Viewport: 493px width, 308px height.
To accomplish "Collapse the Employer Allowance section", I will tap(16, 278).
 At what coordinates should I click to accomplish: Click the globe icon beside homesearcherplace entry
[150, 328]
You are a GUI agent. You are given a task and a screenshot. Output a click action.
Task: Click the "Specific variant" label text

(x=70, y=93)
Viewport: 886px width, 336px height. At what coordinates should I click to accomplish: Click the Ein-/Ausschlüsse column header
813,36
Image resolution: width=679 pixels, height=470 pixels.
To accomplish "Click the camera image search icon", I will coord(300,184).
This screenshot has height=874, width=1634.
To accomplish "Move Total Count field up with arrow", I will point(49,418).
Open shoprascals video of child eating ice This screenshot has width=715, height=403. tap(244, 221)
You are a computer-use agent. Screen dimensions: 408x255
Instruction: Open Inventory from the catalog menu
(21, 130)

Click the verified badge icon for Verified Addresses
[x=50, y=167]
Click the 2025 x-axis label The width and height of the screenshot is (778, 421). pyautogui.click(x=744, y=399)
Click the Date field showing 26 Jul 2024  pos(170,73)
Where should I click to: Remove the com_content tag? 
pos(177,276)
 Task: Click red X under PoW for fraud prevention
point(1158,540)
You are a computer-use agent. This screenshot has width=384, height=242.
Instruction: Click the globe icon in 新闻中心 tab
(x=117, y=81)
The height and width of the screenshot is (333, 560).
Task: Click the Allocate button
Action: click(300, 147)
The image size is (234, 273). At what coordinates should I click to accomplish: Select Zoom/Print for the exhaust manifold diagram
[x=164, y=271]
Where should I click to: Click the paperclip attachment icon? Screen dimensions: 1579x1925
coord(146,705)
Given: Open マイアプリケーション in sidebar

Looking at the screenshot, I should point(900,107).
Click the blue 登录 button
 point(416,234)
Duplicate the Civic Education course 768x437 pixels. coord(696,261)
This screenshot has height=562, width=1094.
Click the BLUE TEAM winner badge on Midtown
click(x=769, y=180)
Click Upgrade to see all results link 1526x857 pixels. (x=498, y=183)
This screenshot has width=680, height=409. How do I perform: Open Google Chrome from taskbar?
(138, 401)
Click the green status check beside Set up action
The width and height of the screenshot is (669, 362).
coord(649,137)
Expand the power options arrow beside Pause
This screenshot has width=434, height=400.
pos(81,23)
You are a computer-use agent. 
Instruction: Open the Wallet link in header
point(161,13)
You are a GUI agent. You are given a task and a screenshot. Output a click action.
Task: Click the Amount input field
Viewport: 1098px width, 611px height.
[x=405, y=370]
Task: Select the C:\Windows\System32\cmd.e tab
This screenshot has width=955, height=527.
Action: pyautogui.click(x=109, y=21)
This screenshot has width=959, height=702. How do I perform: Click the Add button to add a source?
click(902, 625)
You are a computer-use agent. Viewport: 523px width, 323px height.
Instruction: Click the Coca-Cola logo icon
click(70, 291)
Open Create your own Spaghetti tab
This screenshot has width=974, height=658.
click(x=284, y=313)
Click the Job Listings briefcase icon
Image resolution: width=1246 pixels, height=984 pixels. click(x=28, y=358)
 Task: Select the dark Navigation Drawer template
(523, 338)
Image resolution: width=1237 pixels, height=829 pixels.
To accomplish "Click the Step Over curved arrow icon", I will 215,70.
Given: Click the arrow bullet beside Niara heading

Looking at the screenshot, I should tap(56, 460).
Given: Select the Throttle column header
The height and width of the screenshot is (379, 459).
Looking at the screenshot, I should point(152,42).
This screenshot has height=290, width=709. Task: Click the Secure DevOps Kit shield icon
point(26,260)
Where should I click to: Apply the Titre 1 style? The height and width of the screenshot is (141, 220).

==*==

Find the string "will" in the records, then copy each line where it occurs.

To accomplish "Collapse the Employer Allowance section", I will tap(16, 278).
To accomplish "Click the camera image search icon", I will coord(300,184).
To accomplish "Move Total Count field up with arrow", I will point(49,418).
To accomplish "Click the Step Over curved arrow icon", I will 215,70.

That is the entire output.